News of the World: Whitney Houston, Glasgow Show Review
BARRY NICOLSON, 09/05/2010
THEY came expecting a trainwreck, they left having
witnessed a car-crash.
There were a few ways in which
Whitney Houston's first Scottish show in 11 years could have been worse. But
not many.
There were certainly none of the mass audience walkouts that have marred
previous shows on the 50-date Nothing But Love world tour (though this may
have had something to do with the crowd's determination to get their money's
worth from a £75-a-ticket show that had already been postponed once).
And the troubled superstar also managed to hoof her way through opening
numbers For The Lovers and Nothin' But Love proficiently enough, though the
songs themselves - both from last year's chart-topping comeback album I Look
To You - were hardly standouts.
But after that, the wheels came off with depressing inevitability.
It's no secret that Houston's voice isn't
what it used to be. But no self-respecting
diva would surrender the spotlight to her backing singers as readily or as
often as Houston does tonight,
At one point she abandons the stage altogether to let her older brother
warble his way through For The Love Of You over the sound of audience
chatter and ringing bar tills.
The long, semi-coherent rambles she embarks on between
every single song, meanwhile, point to a woman who's desperate to do
anything but sing. She blabbers on for
minutes at a time about Michael Jackson, Haiti, the Icelandic ash cloud and
anything else that pops into her head.
"We're only flesh and blood," she tells the crowd at one point. "You might
see me and my comrades as something else, but we are human and need your
support and love and care." Er, yes.
Unfortunately the New Jersey- born star is all-too human tonight.
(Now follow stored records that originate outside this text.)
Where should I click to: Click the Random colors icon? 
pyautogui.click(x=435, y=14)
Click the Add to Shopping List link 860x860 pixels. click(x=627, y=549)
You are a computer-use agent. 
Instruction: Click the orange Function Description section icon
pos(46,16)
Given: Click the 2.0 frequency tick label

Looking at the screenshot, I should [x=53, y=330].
Hacking her throat between almost every line she sings, she's visibly
exhausted and weirdly distracted on songs such as I Didn't Know My Own
Strength, I Love The Lord and Step By Step.
She does manage to scale the high notes of Saving All My Love For You to a
cacophany of applause.
But as the show goes on and THAT song approaches, you can almost sense her
mounting dread.
When it comes, I Will Always Love You bears only a passing resemblance to
the original and feels horribly rushed, even with the minute-long break
Houston takes between the second and third lines to down a glass of water.
It's not so much a pause for dramatic effect, as a last-ditch attempt to
pull herself together. Either way, she fails.
For their part, however, the audience's enthusiasm never wavers.
Amazingly enough. They gamely spur her on
with cries of "You can do it, Whitney!" and cheer her every utterance.
They deserve some sort of medal for sticking with her, but it's clear at
this point that the last place Whitney Houston belongs right now is on tour.